▶ [Given problem]
Rewrite the records from the line containing "Screen dimensions: 1120x1069" through the end of the records, replacing "upload" with "attach" and keeping everything else unchanged. Leave the pictures out of your answer.

● ● ● ● ●

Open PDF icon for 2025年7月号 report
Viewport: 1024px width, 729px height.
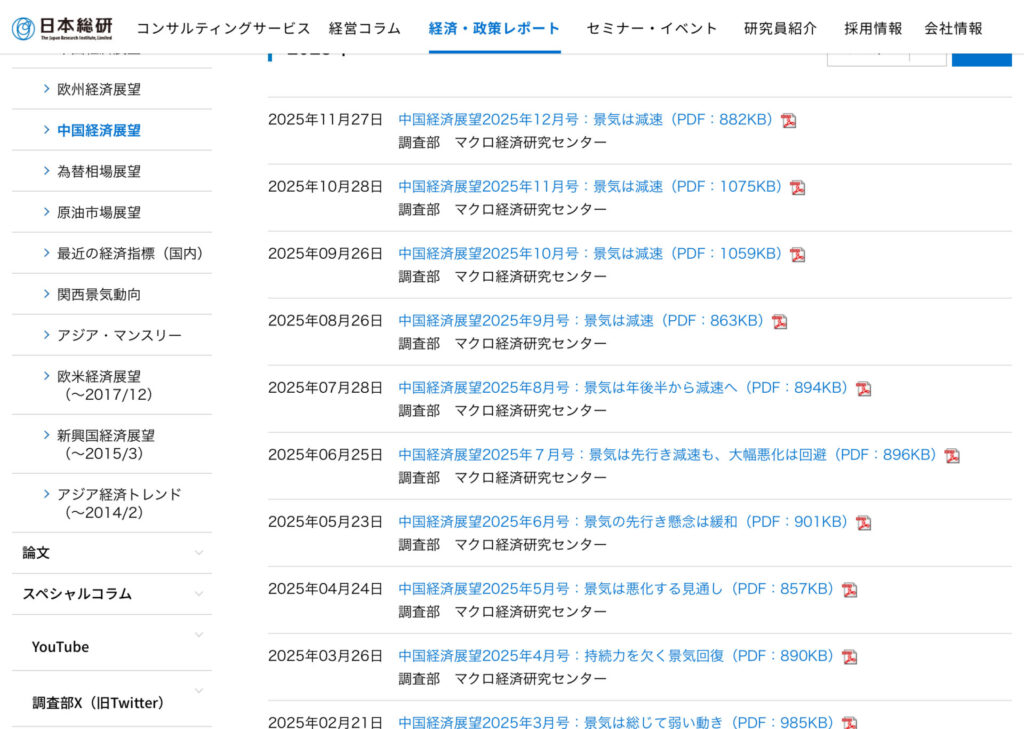[x=952, y=456]
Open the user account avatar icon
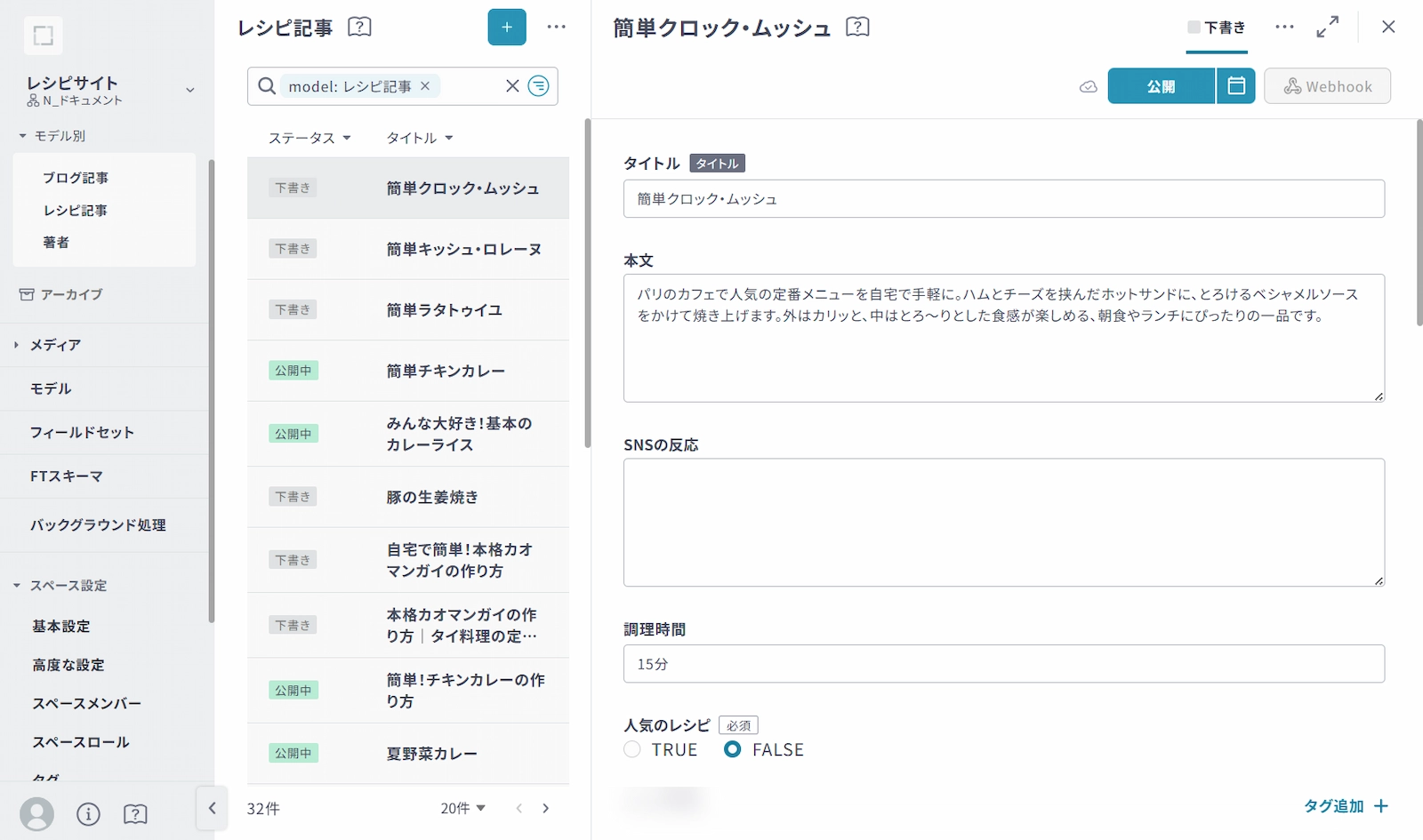Image resolution: width=1423 pixels, height=840 pixels. 36,813
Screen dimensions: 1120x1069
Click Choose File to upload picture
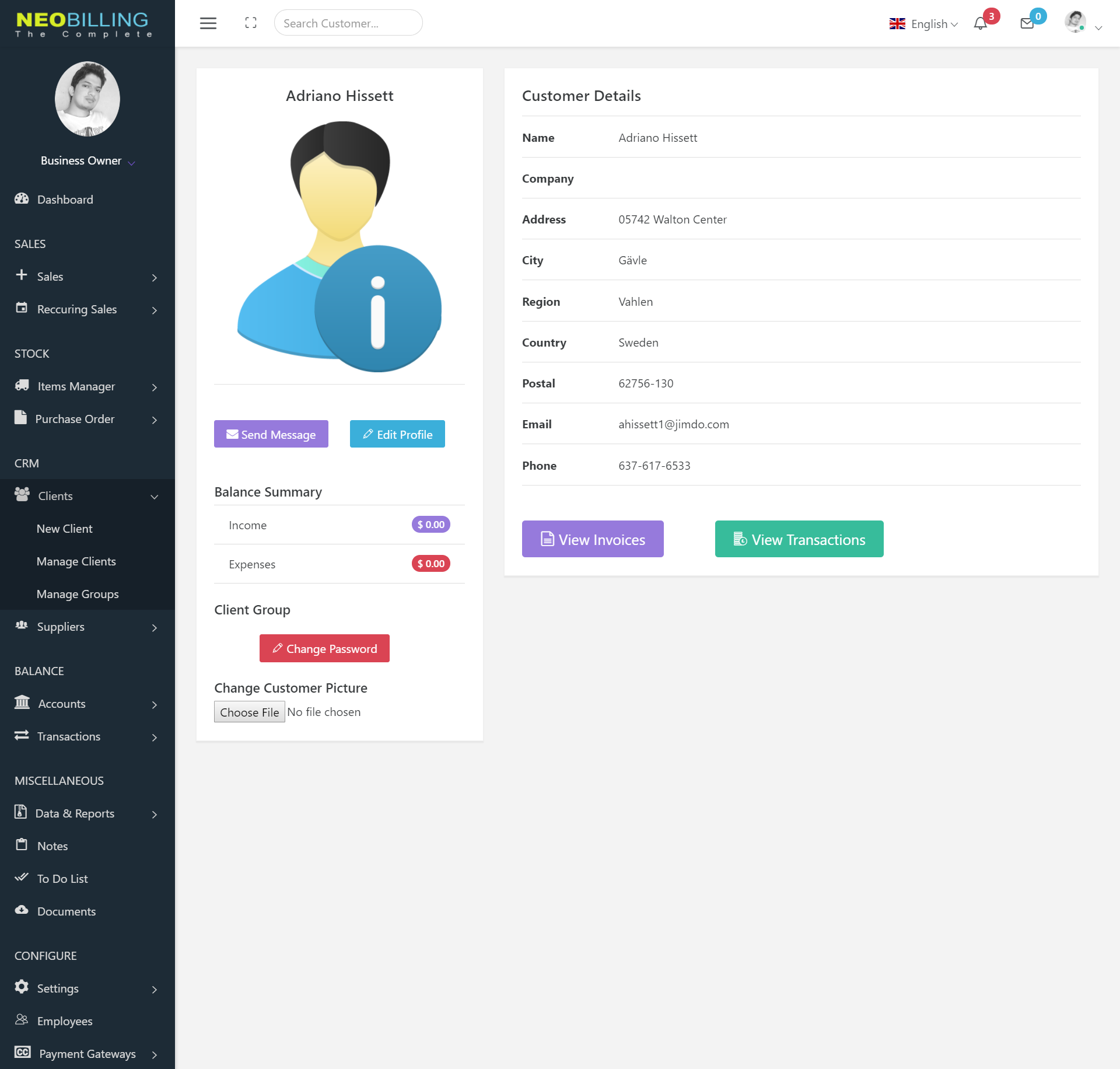tap(249, 712)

● ● ● ● ●

▶ [Completed task]
Screen dimensions: 1120x1069
Click Choose File to attach picture
tap(249, 712)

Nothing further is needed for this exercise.